(Records from a data collection)
* * * * *
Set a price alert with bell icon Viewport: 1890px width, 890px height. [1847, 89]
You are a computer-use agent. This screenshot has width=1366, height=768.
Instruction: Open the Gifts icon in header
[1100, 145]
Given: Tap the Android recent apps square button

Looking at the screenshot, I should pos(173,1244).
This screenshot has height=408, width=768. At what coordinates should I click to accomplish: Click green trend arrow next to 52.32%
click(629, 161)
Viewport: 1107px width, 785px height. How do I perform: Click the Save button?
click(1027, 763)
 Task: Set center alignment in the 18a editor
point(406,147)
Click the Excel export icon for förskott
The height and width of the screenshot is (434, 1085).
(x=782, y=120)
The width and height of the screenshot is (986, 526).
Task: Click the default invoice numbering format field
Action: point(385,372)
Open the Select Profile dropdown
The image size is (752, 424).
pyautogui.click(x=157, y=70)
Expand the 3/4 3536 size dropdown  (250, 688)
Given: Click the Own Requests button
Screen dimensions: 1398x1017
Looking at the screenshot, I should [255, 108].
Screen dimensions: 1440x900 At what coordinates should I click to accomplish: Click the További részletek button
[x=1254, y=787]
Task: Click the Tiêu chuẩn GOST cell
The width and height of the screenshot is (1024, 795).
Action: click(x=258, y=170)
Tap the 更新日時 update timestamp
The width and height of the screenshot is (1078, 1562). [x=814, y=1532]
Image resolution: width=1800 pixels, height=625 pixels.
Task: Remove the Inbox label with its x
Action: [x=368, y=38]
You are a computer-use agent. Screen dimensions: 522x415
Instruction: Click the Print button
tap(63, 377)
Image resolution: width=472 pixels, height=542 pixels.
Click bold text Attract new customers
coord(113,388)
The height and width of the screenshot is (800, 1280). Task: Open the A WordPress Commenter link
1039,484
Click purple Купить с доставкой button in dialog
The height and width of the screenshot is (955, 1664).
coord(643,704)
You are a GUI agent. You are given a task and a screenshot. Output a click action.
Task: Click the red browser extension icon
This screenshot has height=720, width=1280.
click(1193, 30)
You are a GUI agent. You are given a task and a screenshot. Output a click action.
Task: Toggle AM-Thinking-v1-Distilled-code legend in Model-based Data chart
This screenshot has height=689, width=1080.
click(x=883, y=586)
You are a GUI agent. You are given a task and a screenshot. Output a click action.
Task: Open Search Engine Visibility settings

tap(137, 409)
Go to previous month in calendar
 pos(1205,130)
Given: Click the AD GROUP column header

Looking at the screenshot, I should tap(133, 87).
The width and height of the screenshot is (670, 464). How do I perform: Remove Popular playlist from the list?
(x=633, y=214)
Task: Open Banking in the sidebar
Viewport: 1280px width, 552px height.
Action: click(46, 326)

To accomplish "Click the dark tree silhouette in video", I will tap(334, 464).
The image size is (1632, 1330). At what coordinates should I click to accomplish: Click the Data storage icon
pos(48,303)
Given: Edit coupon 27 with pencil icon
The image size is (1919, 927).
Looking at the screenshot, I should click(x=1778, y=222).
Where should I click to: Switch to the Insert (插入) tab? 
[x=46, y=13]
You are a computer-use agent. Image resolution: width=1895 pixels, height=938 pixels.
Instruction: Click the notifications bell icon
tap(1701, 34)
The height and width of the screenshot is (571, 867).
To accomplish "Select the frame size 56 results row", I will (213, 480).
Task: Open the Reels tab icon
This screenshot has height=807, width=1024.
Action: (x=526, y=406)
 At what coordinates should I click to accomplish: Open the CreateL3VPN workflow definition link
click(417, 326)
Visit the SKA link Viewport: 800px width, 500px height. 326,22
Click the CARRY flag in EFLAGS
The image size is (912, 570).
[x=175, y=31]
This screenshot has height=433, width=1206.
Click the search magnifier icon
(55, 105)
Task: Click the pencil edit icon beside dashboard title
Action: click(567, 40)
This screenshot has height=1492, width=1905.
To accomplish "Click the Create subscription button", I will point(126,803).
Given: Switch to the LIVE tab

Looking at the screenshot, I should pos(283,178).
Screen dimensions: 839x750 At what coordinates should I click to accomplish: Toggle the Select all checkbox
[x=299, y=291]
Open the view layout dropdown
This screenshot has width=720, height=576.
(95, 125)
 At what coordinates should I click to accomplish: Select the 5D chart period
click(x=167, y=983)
* * * * *
What to work on: For this exercise, retype each entry from above exactly as it stands.

Task result:
Set a price alert with bell icon Viewport: 1890px width, 890px height. [1847, 89]
You are a computer-use agent. This screenshot has width=1366, height=768.
Instruction: Open the Gifts icon in header
[1100, 145]
Given: Tap the Android recent apps square button

Looking at the screenshot, I should pos(173,1244).
This screenshot has height=408, width=768. At what coordinates should I click to accomplish: Click green trend arrow next to 52.32%
click(629, 161)
Viewport: 1107px width, 785px height. How do I perform: Click the Save button?
click(1027, 763)
 Task: Set center alignment in the 18a editor
point(406,147)
Click the Excel export icon for förskott
The height and width of the screenshot is (434, 1085).
(x=782, y=120)
The width and height of the screenshot is (986, 526).
Task: Click the default invoice numbering format field
Action: point(385,372)
Open the Select Profile dropdown
The image size is (752, 424).
pyautogui.click(x=157, y=70)
Expand the 3/4 3536 size dropdown  (250, 688)
Given: Click the Own Requests button
Screen dimensions: 1398x1017
Looking at the screenshot, I should [255, 108].
Screen dimensions: 1440x900 At what coordinates should I click to accomplish: Click the További részletek button
[x=1254, y=787]
Task: Click the Tiêu chuẩn GOST cell
The width and height of the screenshot is (1024, 795).
Action: click(x=258, y=170)
Tap the 更新日時 update timestamp
The width and height of the screenshot is (1078, 1562). [x=814, y=1532]
Image resolution: width=1800 pixels, height=625 pixels.
Task: Remove the Inbox label with its x
Action: [x=368, y=38]
You are a computer-use agent. Screen dimensions: 522x415
Instruction: Click the Print button
tap(63, 377)
Image resolution: width=472 pixels, height=542 pixels.
Click bold text Attract new customers
coord(113,388)
The height and width of the screenshot is (800, 1280). Task: Open the A WordPress Commenter link
1039,484
Click purple Купить с доставкой button in dialog
The height and width of the screenshot is (955, 1664).
coord(643,704)
You are a GUI agent. You are given a task and a screenshot. Output a click action.
Task: Click the red browser extension icon
This screenshot has height=720, width=1280.
click(1193, 30)
You are a GUI agent. You are given a task and a screenshot. Output a click action.
Task: Toggle AM-Thinking-v1-Distilled-code legend in Model-based Data chart
This screenshot has height=689, width=1080.
click(x=883, y=586)
You are a GUI agent. You are given a task and a screenshot. Output a click action.
Task: Open Search Engine Visibility settings

tap(137, 409)
Go to previous month in calendar
 pos(1205,130)
Given: Click the AD GROUP column header

Looking at the screenshot, I should tap(133, 87).
The width and height of the screenshot is (670, 464). How do I perform: Remove Popular playlist from the list?
(x=633, y=214)
Task: Open Banking in the sidebar
Viewport: 1280px width, 552px height.
Action: click(46, 326)

To accomplish "Click the dark tree silhouette in video", I will tap(334, 464).
The image size is (1632, 1330). At what coordinates should I click to accomplish: Click the Data storage icon
pos(48,303)
Given: Edit coupon 27 with pencil icon
The image size is (1919, 927).
Looking at the screenshot, I should click(x=1778, y=222).
Where should I click to: Switch to the Insert (插入) tab? 
[x=46, y=13]
You are a computer-use agent. Image resolution: width=1895 pixels, height=938 pixels.
Instruction: Click the notifications bell icon
tap(1701, 34)
The height and width of the screenshot is (571, 867).
To accomplish "Select the frame size 56 results row", I will (213, 480).
Task: Open the Reels tab icon
This screenshot has height=807, width=1024.
Action: (x=526, y=406)
 At what coordinates should I click to accomplish: Open the CreateL3VPN workflow definition link
click(417, 326)
Visit the SKA link Viewport: 800px width, 500px height. 326,22
Click the CARRY flag in EFLAGS
The image size is (912, 570).
[x=175, y=31]
This screenshot has height=433, width=1206.
Click the search magnifier icon
(55, 105)
Task: Click the pencil edit icon beside dashboard title
Action: click(567, 40)
This screenshot has height=1492, width=1905.
To accomplish "Click the Create subscription button", I will point(126,803).
Given: Switch to the LIVE tab

Looking at the screenshot, I should pos(283,178).
Screen dimensions: 839x750 At what coordinates should I click to accomplish: Toggle the Select all checkbox
[x=299, y=291]
Open the view layout dropdown
This screenshot has width=720, height=576.
(95, 125)
 At what coordinates should I click to accomplish: Select the 5D chart period
click(x=167, y=983)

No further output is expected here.